O mesmo vale para as inúmeras circunstâncias em que o professor 
não tem de facto ao seu alcance um avaliador da sua área disciplinar 
para o avaliar. Pergunta­se então, de que serve saber que nos 
podem dar algo que nunca poderemos receber? Será de facto um 
direito aquele que não se pode usufruir?

Na segunda hipótese o árbitro vê­se num outro impasse ao constatar  
que qualquer liga é inferior à sua e se escolher outra, porque nela  
não existem equipas que enverguem camisolas com a cor branca,  
estará a desistir da progressão na sua carreira, com perdas no seu  
vencimento (afinal, também aqui, a escolha é entre a “espada e a  
parede”!).

Voltando à escola percebe­se que, relativamente às aulas assistidas, 
não ter possibilidade de escolha (o que é ”mau”) e a escolha ser 
entre “mau” e “péssimo”, não será certamente uma solução. Com isto 
um único parâmetro da avaliação docente sobrepõe­se, de forma 
despropositada, a todos os outros, mesmo aqueles que poderão ter 
mais impacto no desempenho pedagógico do professor e no sucesso 
escolar (supostamente a razão última da Avaliação de Desempenho 
dos Docentes). Facilmente se chega então às seguintes conclusões:

1– Julgar em causa própria: se as notas dos alunos contarem para 
a avaliação dos professores será a mesma coisa que acabar com a 
avaliação dos alunos! Será o fim do nosso ensino!

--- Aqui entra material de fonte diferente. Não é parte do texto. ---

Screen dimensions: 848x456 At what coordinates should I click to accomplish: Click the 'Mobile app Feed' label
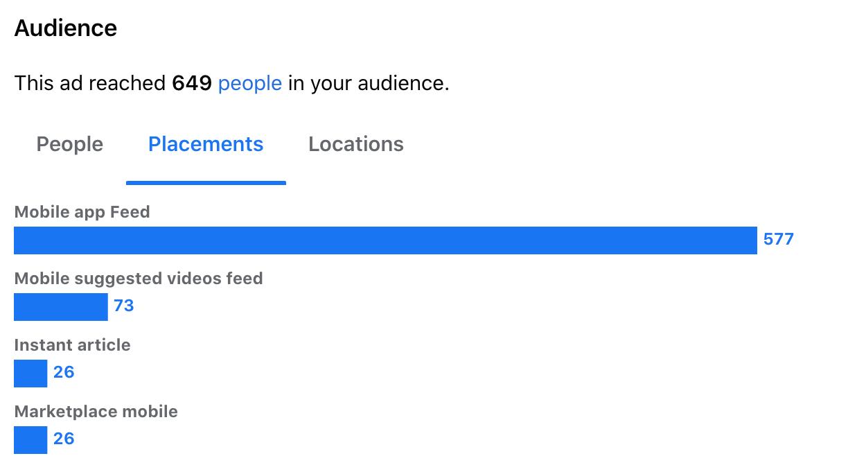point(82,212)
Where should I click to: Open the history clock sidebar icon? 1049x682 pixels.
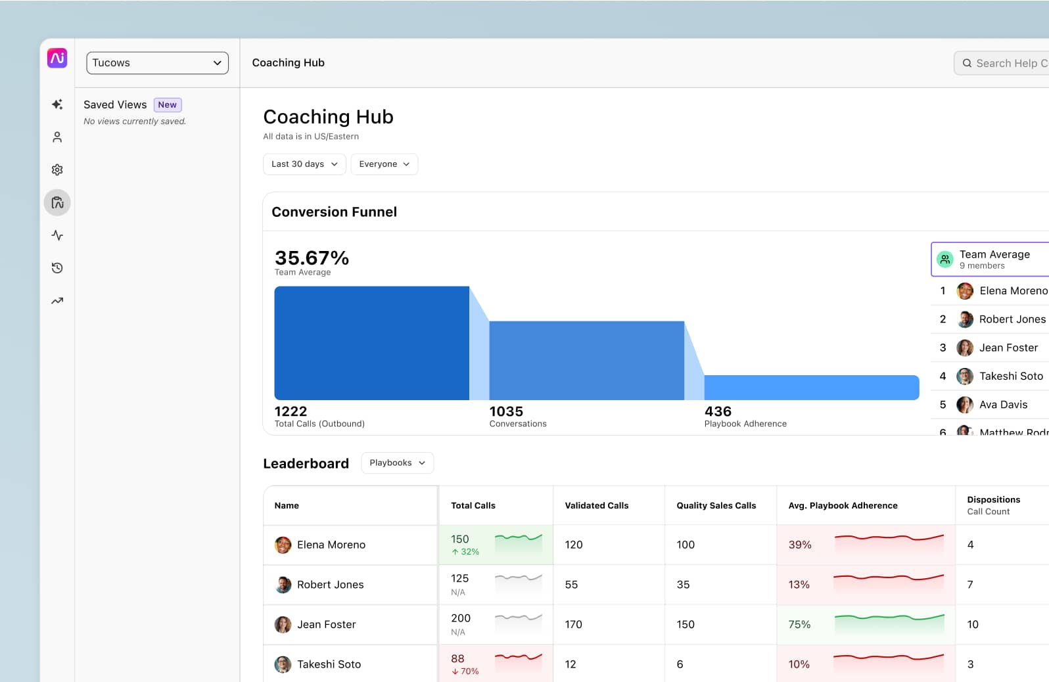57,268
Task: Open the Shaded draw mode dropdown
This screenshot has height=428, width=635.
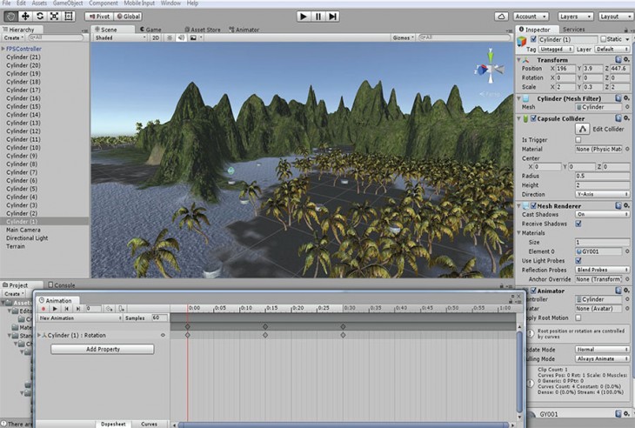Action: pyautogui.click(x=114, y=37)
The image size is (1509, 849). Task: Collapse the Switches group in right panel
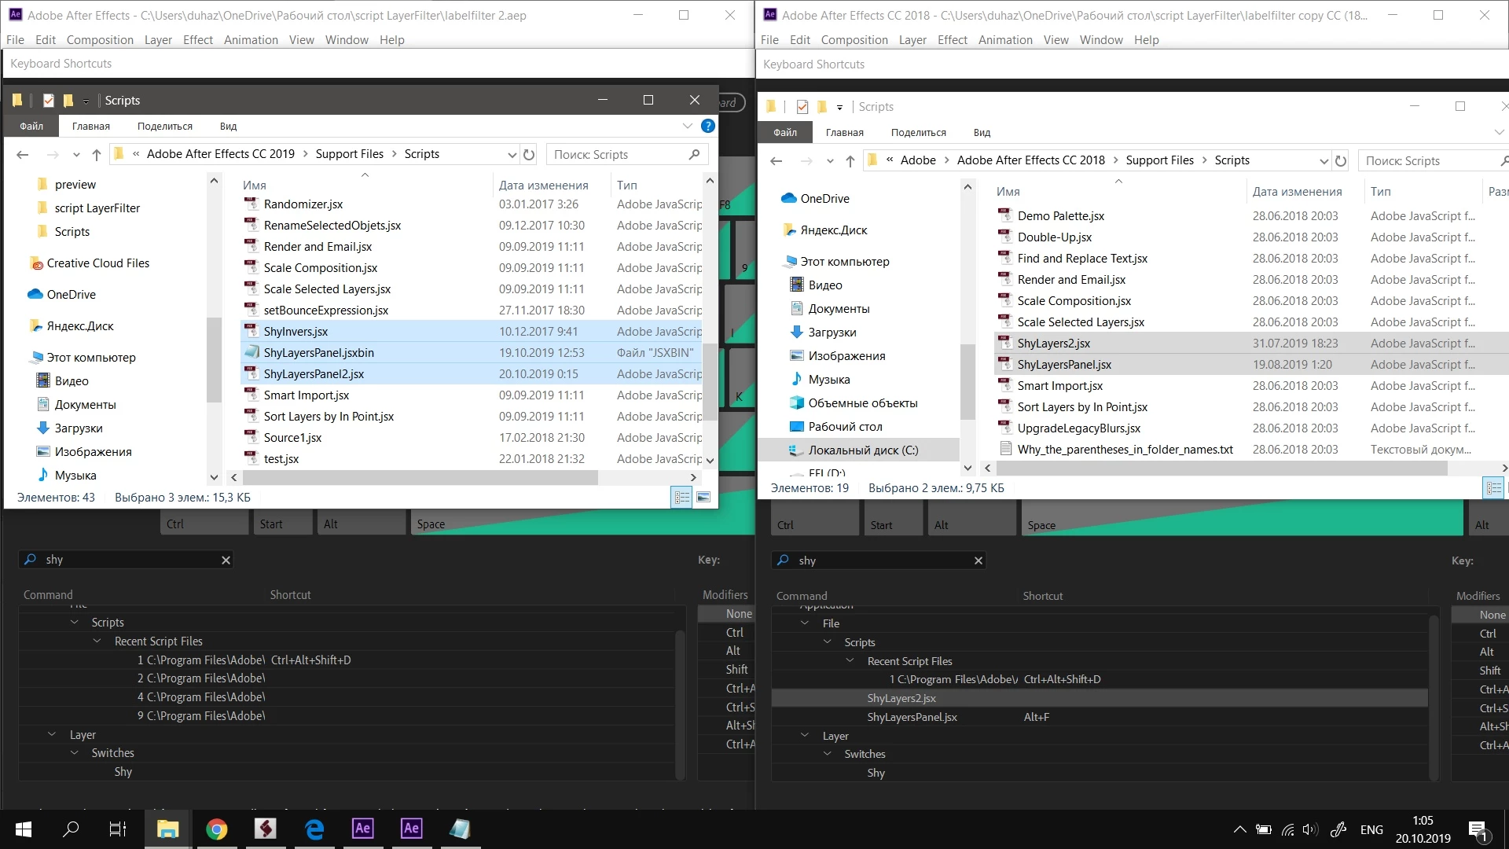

2 – Pior cego é aquele que não quer ver: só não vê quem não quer 
que este modelo de avaliação é mau para todos (e mesmo assim há 
quem não queira ver!).

3 – Primeiro “mau” depois a escolha entre “mau” e “péssimo”: 
de nada serve poder escolher um avaliador da mesma área se não 
houver um! De nada serve poder escolher não ter aulas assistidas se 
isso torna impossível avançar na carreira! As “soluções” 
apresentadas são novos problemas!

Assim, para concluir, pode exemplificar­se, de forma ainda mais 
simples e definitiva, as novas iniciativas ministeriais que configuram 
as intenções de sempre:

­ Srs. Professores como querem morrer, as opções são: por tiro ou  
por enforcamento?

­ Mas nós não queremos morrer!

­ Isso não é uma opção, a morte é certa!

 
O que se apresenta não são soluções para o ensino, mas sim mais 
problemas. Estes problemas foram explicados a uma criança de 10 
anos que compreendeu e agora sabe o que se passa.

E você? Sabe tanto como um miúdo de 10 anos?

Ou vai na conversa da Ministra da Educação?